Explanation: ### Explanation **1. Why 1500 grams is correct:** Retinopathy of Prematurity (ROP) is a vasoproliferative disorder affecting the incomplete vascularization of the retina in preterm infants. According to the **National Neonatology Forum (NNF) of India** and international guidelines (like AAP), screening is mandatory for infants with a **birth weight ≤ 1500 grams** or a **gestational age ≤ 30 weeks**. These infants are at the highest risk because their retinal vessels have not reached the periphery (ora serrata), making them vulnerable to hypoxia-induced overproduction of VEGF (Vascular Endothelial Growth Factor) and subsequent abnormal neovascularization. **2. Why the other options are incorrect:** * **A (1000 grams):** While "Extremely Low Birth Weight" (ELBW) infants (<1000g) are at the highest risk for aggressive ROP, using this as the cutoff would miss a significant number of "Very Low Birth Weight" (VLBW) infants who also develop treatable disease. * **C & D (2000g & 2500g):** These weights are generally too high for routine screening.
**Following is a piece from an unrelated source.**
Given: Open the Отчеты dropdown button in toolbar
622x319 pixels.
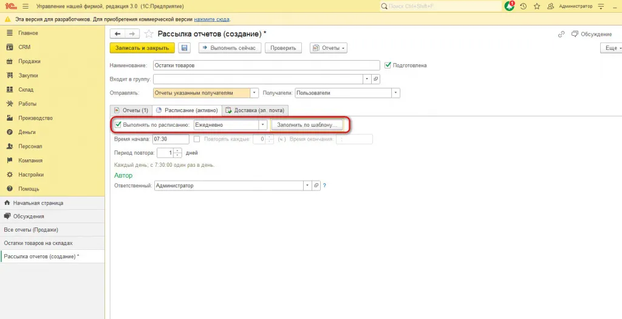Looking at the screenshot, I should click(x=328, y=48).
However, in developing countries like India, screening is extended to infants between **1500–2000g** only if they have an unstable clinical course (e.g., prolonged oxygen therapy, sepsis, or blood transfusions). 2500g is considered a normal birth weight. **3. Clinical Pearls for NEET-PG:** * **Timing of First Screen:** Usually at **4 weeks (30 days)** of life. For very preterm infants (<28 weeks), it is done at 2–3 weeks of life. * **"When to Screen" Rule:** "30-30 Rule" (≤30 weeks gestation or ≤1500g birth weight). * **Plus Disease:** Characterized by dilatation and tortuosity of posterior pole retinal vessels; it is a key indicator for treatment. * **Treatment of Choice:** Laser photocoagulation (diode laser) of the avascular retina. Intravitreal Anti-VEGF (Ranibizumab/Bevacizumab) is an emerging alternative.